Some UK medical schools have the medical students learning clinical skills from their very first year by placing them with a community general practitioner who can select for them well patients with chronic illness, who attend the clinic to have their history taken in full in addition to examination by the student. The general practitioner then listens to the history and demonstrates the examination to reinforce good practical skills and to advise on additional history which can help to make a bedside diagnosis.

My medical school was one of the first to do this in the UK and that was nearly two decades ago.

Although the basic knowledge of medicine was still to be learnt, by intercalating the learning from each system, over time it was then possible to gain deeper understanding plus having the background knowledge of how to examine for signs.

Hence, when it comes to the official clinical years, which start from the third or fourth year in the UK system, the medical student already knows the basics such as percussion, auscaultation etc...

One method that is very informative is the ward round system and listening to the consultants taking extra history and examining the patient. The UK medical system is somewhat adversarial in its way towards medical students because invariably they get picked on to be asked the various causes of XYZ disease or how to examine for ABC sign. Although this can sometimes be a stressful process, it forces the medical student to read about the patients they see. Moreover, the consultants invariably ask the medical students again at various stages of their attachment to a firm. Knowing the answer shows that medical student has taken the time to find out what the consultant wants to know.

By joining ward rounds and seeing the patients 'hands on' is the best way to learn clinical skills rather than just from a book in the class room. Patients do not write the books and there can be any number of possible combinations of acute and chronic diseases to provide a challenge to the doctor.
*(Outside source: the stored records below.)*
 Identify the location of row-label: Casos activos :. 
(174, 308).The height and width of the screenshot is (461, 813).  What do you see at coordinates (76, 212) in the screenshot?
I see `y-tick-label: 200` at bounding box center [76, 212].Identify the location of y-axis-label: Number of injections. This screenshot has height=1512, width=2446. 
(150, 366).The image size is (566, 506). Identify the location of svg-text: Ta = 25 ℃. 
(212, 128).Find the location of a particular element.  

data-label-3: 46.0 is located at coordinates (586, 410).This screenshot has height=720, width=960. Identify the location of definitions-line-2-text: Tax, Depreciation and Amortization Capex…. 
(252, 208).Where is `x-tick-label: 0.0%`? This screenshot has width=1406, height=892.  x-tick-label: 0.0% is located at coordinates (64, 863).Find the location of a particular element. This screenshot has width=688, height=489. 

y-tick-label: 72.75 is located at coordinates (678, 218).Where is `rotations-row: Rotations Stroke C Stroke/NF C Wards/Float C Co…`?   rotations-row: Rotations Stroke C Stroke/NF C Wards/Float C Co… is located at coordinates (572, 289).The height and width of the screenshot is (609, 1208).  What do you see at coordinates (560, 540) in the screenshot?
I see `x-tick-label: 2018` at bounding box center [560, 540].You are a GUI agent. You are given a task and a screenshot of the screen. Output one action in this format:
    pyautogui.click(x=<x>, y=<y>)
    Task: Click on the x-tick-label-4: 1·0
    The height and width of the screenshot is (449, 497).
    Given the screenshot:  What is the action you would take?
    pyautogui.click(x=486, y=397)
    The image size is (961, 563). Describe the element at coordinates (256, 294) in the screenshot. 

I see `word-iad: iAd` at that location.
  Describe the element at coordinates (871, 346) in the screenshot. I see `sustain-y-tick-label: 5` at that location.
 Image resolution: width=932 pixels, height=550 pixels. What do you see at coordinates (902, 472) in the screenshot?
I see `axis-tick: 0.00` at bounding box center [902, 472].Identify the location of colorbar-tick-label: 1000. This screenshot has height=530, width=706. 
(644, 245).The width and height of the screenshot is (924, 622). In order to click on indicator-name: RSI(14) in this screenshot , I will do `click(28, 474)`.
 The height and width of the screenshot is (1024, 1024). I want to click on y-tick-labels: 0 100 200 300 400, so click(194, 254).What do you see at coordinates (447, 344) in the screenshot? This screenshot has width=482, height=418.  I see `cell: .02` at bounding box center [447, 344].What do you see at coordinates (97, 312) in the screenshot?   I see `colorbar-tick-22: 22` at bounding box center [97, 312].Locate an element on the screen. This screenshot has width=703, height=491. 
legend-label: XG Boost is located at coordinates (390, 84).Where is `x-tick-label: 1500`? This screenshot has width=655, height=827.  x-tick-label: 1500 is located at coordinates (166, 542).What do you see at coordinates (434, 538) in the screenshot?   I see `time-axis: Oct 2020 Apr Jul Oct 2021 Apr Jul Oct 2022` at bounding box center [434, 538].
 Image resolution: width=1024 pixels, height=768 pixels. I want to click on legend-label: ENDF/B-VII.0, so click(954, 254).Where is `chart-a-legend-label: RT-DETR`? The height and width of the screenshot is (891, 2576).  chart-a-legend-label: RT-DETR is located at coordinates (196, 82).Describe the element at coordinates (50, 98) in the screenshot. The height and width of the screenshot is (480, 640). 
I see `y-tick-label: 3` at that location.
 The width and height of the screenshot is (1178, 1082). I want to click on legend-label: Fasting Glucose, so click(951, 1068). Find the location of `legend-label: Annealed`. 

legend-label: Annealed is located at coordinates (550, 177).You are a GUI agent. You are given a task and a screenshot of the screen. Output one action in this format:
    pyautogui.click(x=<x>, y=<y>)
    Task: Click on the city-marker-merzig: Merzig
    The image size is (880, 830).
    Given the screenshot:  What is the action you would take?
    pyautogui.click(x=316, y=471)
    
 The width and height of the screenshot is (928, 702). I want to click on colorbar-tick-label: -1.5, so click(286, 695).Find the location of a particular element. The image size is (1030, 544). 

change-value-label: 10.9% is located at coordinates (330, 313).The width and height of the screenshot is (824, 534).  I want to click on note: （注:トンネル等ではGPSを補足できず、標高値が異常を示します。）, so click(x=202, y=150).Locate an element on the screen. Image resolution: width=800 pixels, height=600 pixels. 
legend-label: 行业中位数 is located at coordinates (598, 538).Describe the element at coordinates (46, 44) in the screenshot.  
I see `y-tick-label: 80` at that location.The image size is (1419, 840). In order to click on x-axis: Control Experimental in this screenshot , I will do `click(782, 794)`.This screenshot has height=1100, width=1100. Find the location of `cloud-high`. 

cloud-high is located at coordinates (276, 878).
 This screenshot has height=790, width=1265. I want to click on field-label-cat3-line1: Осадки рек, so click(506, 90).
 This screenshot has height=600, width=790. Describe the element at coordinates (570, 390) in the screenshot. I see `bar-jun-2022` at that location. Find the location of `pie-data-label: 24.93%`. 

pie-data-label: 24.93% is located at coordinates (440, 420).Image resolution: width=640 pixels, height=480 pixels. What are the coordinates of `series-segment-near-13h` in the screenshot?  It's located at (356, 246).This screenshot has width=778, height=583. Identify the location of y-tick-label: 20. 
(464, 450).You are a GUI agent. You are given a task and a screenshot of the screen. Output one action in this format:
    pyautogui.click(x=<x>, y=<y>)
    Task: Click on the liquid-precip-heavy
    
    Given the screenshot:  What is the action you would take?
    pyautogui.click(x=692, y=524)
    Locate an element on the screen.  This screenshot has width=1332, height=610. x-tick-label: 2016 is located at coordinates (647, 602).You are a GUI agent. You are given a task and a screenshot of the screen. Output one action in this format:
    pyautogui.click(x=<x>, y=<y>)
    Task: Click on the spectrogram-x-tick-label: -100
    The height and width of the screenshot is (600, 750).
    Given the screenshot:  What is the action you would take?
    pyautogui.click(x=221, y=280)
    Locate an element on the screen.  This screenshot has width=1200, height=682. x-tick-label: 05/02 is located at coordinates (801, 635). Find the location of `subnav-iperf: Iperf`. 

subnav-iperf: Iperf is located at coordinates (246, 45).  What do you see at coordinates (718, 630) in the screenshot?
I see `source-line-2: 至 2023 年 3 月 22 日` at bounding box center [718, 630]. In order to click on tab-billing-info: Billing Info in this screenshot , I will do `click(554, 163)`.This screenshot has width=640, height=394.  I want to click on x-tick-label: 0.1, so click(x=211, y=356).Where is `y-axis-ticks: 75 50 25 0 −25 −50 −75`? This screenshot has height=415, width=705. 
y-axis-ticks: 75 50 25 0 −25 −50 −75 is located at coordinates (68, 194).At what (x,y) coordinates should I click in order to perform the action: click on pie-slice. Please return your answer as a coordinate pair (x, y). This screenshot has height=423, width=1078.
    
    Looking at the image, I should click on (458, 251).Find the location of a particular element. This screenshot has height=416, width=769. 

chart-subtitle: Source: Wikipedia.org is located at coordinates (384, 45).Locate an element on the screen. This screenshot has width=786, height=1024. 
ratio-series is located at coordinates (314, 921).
This cannot be found in detail to any great extent in a book.

To really understand clinical medicine, you have to do clinical medicine.

Although these 3-day snap shot visits by medical students provide a mere glimpse of how hospital life operates, it is in my opinion, insufficient to learn new clinical skills.

At this hospital, there is the opportunity to do short term externships of several weeks to a month whereby the medical student can be exposed to the daily rigors of clinical medicine and how to treat the common acute problems and the difference of how to treat chronic diseases.

They get the opportunity to take histories from patients and to learn clinical examination in depth.

Such students who have done this in the past with me have learned a lot and their experiences have been very positive.